Ayrıca Sefa’ya göre, IŞİD rejimi altında, diğer kadınlarla başka bir yerde özgürce bir araya gelmek ve konuşmak da mümkün değil. Sefa “Dışarıya her çıktığınızda, yanınızda babanız, kocanız veya erkek kardeşiniz olması gerekiyor ve eğer örtünüz yüzünüzden kayarsa başınız belaya girebilir” diyerek bu işi sadece para için değil, sosyalleşmek için de yaptığını dile getiriyor.
Sefa bir arkadaşının başına gelenleri şu sözlerle anlatıyor:
“Arkadaşlarımdan biri çarşıya çıkmış. Yüzünde örtü varmış ancak gözleri açıktaymış. Bir militan onu görmüş ve boğazından yakalayarak yüzünü yolun kenarındaki kanalizasyona daldırmış. Bir erkeğin karısı dışında başka bir kadına dokunmasının günah olduğunu söylüyor ama sonra bunu kendileri yapıyorlar.
Sefa müşterilerinin çoğunun IŞİD’le bağlantısı olmadığını, hatta genellikle militanlardan bahsedip, özgürlüğe kavuşma hayalleri kurduklarını söylüyor.
Sefa kardeşinin yaşadığı bir olayı da paylaşıyor:
“IŞİD kontrolu ele geçirdikten sonra bir ay sonra, kardeşim süpermarketine gelen 17 erkekle sohbet ediyormuş. Adamlar IŞİD hakkında konuşuyormuş. IŞİD’in yaptıklarının İslam ve Müslümanlıkla ilgisi olmadığını söylüyorlarmış. Kardeşimin tanıdıklarından biri IŞİD ajanıymış. O gün süpermarkette konuşanların hepsi tutuklanmış. O ajanı da bir daha gören olmadı.”
Sefa, salonuna gelen kadınlar özgürlükten veya IŞİD’ten bahsetmeye başlayınca konuyu kapattığını söylüyor.
IŞİD Gelinleri
Sefa, IŞİD militanlarıyla evlenen gelinlerin, düğünden önce salonuna gelerek tıpkı diğer kadınlar gibi saç ve makyaj yaptırdığını, ancak kaşlarını aldırmadığını, çünkü bunun IŞİD’e göre günah sayıldığını söylüyor.
Sefa bir gün müşterilerinden birinin kızını getirerek gelin saçı ve makyajı yapılmasını istediğini anlatıyor:
“Kadın bana ‘IŞİD için çalışan dört oğlum var.
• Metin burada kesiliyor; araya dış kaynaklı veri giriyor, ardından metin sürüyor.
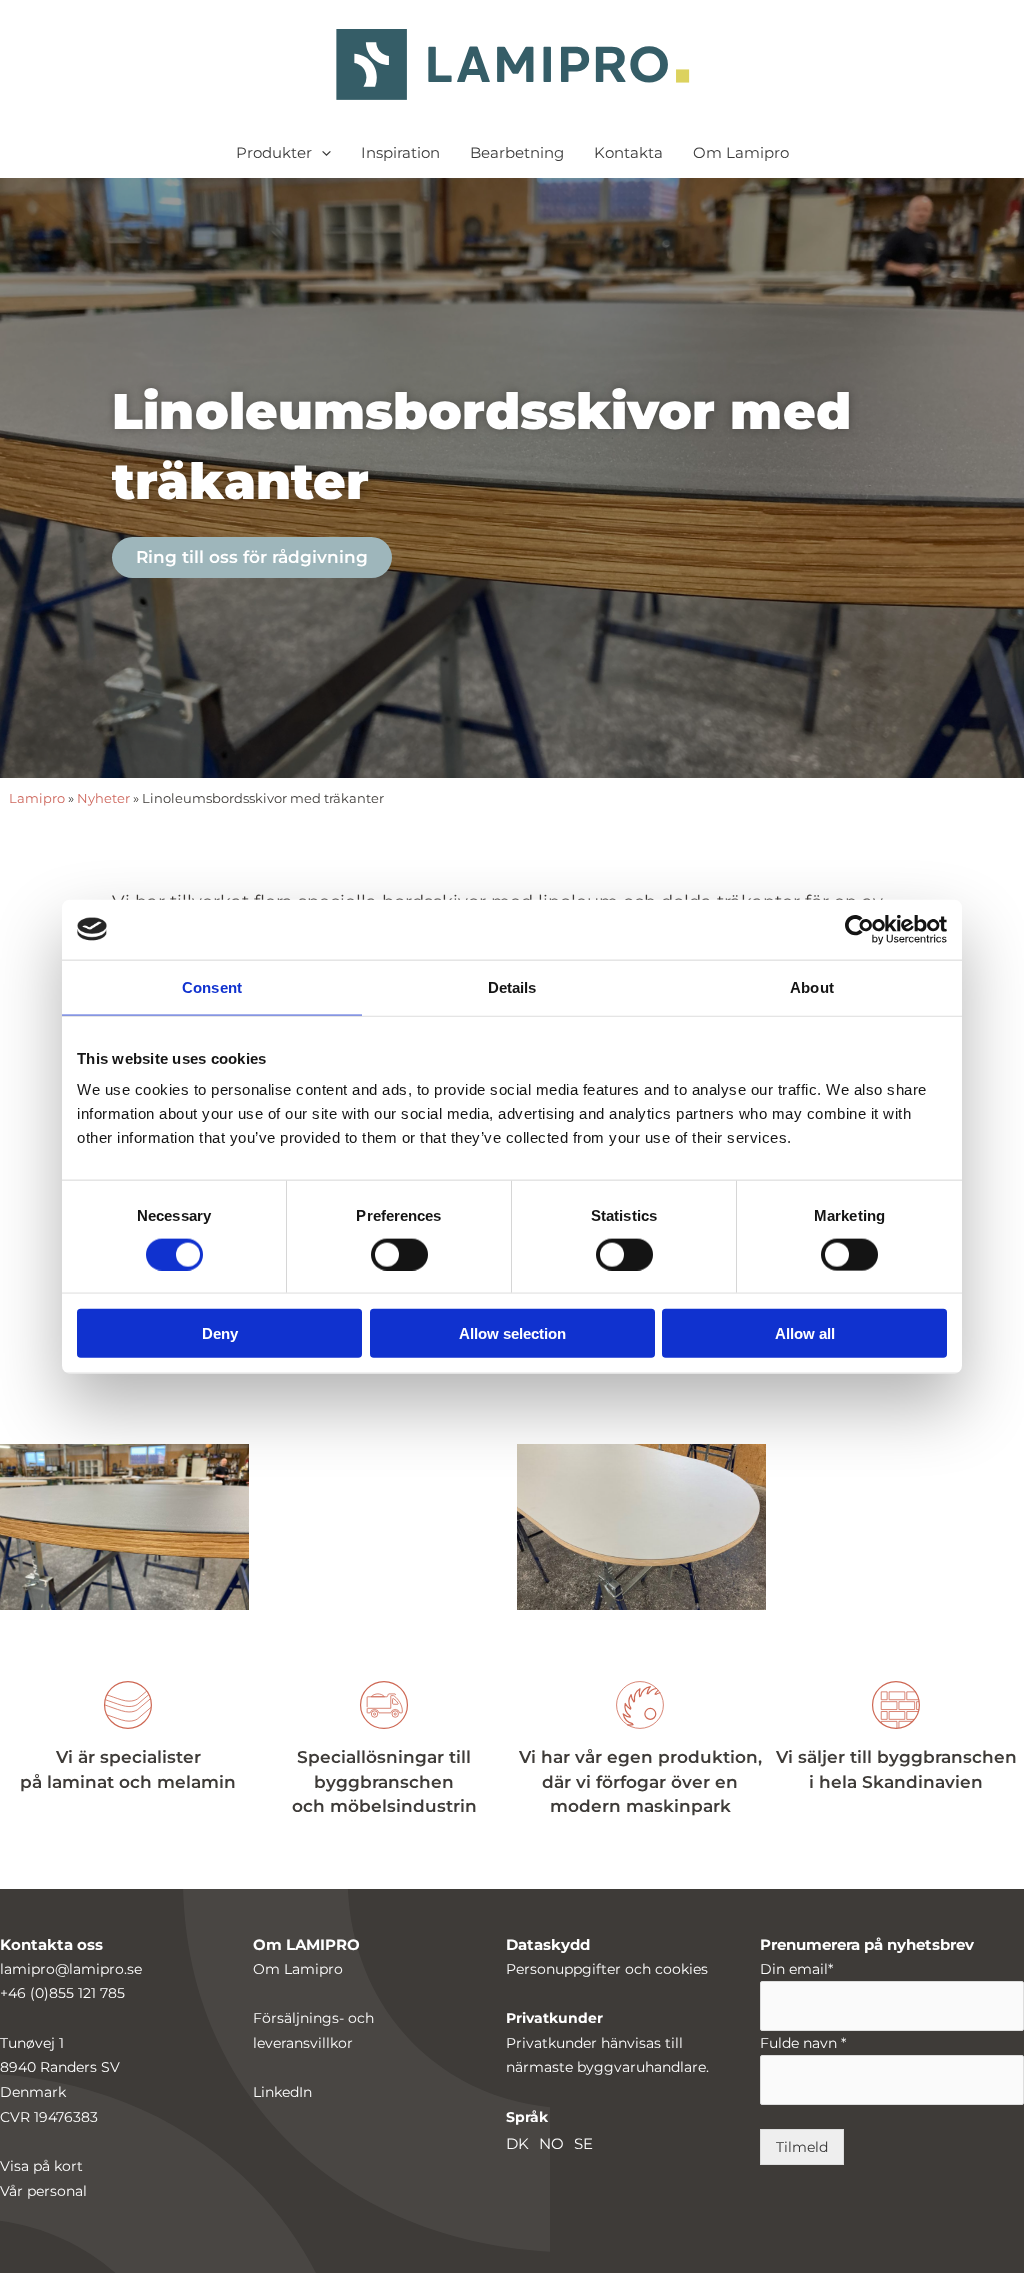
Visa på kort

Biriyle evlenmeni isterim’ dedi. Ama annem hemen müdahale etti, benim başkasıyla sözlü olduğumu söyledi. Kadın çok bozuldu ve ‘Biz IŞİD’i destekliyoruz diye mi istemiyorsunuz? Biz DAEŞ’leyiz diye mi?’ diye sordu. DAEŞ militanlara hakaret anlamına geliyor. Kadın bizim onlara karşı olup olmadığımızı anlamaya çalıştı. Annem ‘Hayır, sizi buraya her zaman bekleriz. Ama kızımı başka birisine verdik’ diyerek konuyu kapatmaya çalıştı.”
Salonuna başka militan gelinleri de geldiğini ve IŞİD’in hiçbir kurallarına uymak zorunda değillermiş gibi davrandıklarını söyleyen Sefa, başından geçen unutamadığı bir olayı şöyle anlatıyor:
“Kızlardan biri göğüs dekolteli bir elbise giydi ve müstakbel kocasının ağabeyinin yeni arkadaşlarından biri olduğunu söyledi. Ben de ona ‘Yabancı bir erkeğe aşık olmak günah değil mi? IŞİD görücü usulü evlenmeniz gerektiğini söylemiyor mu?’ diye sordum. Kız işi bitince, başını duvakla örttü ama ellerini açıkta bıraktı. Kıza ‘Dışarıya böyle çıkman günah değil mi?’ diye sordum. Güldü ve bana ‘Ben IŞİD’leyim. Dışarıya nasıl istersek öyle çıkarız’ dedi.”